Material provided start
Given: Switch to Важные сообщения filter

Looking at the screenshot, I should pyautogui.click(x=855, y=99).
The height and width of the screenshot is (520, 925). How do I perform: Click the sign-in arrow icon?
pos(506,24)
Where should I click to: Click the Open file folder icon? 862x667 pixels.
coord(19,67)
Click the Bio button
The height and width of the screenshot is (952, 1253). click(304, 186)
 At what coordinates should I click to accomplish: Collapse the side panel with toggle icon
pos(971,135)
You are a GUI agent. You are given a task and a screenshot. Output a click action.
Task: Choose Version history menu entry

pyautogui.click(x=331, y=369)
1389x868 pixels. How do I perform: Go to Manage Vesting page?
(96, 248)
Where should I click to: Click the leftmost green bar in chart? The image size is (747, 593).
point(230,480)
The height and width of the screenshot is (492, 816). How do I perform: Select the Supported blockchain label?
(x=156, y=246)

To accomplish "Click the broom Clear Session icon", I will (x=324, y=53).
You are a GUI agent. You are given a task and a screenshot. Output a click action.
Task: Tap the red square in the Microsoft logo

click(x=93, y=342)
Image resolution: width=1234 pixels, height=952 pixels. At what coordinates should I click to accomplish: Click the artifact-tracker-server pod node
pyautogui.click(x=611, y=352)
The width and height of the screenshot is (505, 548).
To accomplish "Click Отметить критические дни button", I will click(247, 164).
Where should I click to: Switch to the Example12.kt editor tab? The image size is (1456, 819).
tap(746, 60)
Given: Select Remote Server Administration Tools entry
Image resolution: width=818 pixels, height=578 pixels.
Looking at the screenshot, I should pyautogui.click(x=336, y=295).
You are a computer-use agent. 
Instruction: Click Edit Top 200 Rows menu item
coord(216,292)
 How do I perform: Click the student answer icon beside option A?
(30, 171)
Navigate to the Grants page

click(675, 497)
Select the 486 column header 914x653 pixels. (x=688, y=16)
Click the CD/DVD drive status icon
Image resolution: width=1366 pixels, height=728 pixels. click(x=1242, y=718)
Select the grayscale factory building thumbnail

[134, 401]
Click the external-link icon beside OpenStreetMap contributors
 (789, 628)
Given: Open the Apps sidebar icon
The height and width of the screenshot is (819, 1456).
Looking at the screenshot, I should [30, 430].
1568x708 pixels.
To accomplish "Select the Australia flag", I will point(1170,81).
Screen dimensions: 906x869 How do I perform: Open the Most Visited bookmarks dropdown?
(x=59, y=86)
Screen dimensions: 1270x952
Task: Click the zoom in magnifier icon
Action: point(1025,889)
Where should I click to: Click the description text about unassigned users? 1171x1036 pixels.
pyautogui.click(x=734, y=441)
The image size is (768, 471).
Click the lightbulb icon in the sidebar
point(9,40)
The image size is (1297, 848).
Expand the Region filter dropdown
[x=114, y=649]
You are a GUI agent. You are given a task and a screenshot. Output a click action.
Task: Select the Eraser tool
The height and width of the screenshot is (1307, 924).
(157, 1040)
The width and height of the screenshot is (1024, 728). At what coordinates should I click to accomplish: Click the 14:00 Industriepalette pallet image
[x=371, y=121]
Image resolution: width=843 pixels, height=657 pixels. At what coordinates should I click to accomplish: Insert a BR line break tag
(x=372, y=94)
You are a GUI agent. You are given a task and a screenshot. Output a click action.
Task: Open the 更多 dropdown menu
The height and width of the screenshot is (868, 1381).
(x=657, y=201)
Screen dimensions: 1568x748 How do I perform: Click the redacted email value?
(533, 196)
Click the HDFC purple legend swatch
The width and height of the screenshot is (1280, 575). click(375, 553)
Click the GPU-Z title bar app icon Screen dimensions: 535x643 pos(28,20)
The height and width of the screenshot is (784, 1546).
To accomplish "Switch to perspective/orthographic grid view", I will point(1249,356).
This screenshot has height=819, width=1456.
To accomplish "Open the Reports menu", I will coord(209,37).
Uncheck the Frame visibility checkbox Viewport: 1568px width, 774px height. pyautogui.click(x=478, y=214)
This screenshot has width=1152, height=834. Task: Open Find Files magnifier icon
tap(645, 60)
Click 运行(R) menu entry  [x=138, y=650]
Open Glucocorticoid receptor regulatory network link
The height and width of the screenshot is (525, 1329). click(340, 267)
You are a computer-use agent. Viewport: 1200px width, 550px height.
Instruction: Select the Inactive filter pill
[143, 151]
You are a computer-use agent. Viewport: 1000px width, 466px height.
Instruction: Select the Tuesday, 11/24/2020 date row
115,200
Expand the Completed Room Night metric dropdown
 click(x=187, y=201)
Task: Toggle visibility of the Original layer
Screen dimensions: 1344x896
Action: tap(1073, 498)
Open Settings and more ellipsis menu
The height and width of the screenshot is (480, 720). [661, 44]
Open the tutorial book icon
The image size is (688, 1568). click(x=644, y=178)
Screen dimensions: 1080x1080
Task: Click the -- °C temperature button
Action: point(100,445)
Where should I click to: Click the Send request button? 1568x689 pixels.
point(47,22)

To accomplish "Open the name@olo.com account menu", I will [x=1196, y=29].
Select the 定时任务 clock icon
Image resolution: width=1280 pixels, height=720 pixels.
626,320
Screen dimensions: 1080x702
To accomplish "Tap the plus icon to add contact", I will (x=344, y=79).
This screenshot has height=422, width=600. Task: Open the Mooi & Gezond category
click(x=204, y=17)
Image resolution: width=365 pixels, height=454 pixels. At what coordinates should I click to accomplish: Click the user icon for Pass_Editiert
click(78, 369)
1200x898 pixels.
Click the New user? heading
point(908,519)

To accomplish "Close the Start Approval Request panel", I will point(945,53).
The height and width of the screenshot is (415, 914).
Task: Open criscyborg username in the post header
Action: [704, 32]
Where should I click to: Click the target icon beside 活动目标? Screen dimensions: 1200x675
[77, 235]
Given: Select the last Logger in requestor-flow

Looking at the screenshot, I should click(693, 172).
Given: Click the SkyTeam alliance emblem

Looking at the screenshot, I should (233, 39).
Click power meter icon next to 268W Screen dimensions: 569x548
Material provided end
## Set exercise:
Reproduce the records word for word, everything from the start of the records down to the line that contains "(x=156, y=246)", including that line.

## Task response:
Given: Switch to Важные сообщения filter

Looking at the screenshot, I should pyautogui.click(x=855, y=99).
The height and width of the screenshot is (520, 925). How do I perform: Click the sign-in arrow icon?
pos(506,24)
Where should I click to: Click the Open file folder icon? 862x667 pixels.
coord(19,67)
Click the Bio button
The height and width of the screenshot is (952, 1253). click(304, 186)
 At what coordinates should I click to accomplish: Collapse the side panel with toggle icon
pos(971,135)
You are a GUI agent. You are given a task and a screenshot. Output a click action.
Task: Choose Version history menu entry

pyautogui.click(x=331, y=369)
1389x868 pixels. How do I perform: Go to Manage Vesting page?
(96, 248)
Where should I click to: Click the leftmost green bar in chart? The image size is (747, 593).
point(230,480)
The height and width of the screenshot is (492, 816). How do I perform: Select the Supported blockchain label?
(x=156, y=246)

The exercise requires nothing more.